> AIM OF THE TASK:
In the entries below, the word "agent" appears on some lines. Copy each of those lines.

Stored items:
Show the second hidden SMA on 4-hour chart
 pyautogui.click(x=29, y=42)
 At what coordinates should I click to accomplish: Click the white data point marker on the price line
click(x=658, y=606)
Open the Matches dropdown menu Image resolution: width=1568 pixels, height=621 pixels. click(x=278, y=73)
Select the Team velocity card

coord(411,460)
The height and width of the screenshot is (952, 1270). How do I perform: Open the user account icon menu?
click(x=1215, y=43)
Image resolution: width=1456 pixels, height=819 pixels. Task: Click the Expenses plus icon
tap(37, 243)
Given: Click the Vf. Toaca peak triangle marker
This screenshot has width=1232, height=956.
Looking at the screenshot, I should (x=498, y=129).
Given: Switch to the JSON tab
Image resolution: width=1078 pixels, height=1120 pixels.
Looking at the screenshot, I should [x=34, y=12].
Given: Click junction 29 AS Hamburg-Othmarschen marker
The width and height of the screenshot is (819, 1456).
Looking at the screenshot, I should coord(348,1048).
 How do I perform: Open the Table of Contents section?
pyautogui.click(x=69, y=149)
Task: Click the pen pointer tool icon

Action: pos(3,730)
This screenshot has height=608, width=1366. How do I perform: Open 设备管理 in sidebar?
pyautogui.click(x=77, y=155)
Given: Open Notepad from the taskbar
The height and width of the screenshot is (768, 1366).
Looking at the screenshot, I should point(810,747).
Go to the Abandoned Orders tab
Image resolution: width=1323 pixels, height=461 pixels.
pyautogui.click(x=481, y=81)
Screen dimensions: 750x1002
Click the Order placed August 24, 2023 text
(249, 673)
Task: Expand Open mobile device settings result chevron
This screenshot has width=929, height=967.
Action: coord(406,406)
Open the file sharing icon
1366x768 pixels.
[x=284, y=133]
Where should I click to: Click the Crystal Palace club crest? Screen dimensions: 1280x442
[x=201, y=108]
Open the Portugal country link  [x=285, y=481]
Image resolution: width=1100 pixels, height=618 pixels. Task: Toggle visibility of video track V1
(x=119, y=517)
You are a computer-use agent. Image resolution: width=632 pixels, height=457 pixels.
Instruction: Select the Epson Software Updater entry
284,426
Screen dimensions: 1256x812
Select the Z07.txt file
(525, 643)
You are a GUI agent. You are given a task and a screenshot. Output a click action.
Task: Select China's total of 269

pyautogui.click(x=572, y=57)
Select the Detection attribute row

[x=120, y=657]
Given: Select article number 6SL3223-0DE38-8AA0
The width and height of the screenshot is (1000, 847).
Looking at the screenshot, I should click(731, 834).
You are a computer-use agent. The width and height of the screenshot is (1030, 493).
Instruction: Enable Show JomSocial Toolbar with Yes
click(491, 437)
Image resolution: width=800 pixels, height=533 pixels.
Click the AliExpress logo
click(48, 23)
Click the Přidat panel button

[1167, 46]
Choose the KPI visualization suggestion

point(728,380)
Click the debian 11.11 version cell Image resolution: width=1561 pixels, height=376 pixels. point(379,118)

> ANSWER TO THIS EXERCISE:
You are a computer-use agent. Image resolution: width=632 pixels, height=457 pixels.
You are a GUI agent. You are given a task and a screenshot. Output a click action.
You are a computer-use agent. The width and height of the screenshot is (1030, 493).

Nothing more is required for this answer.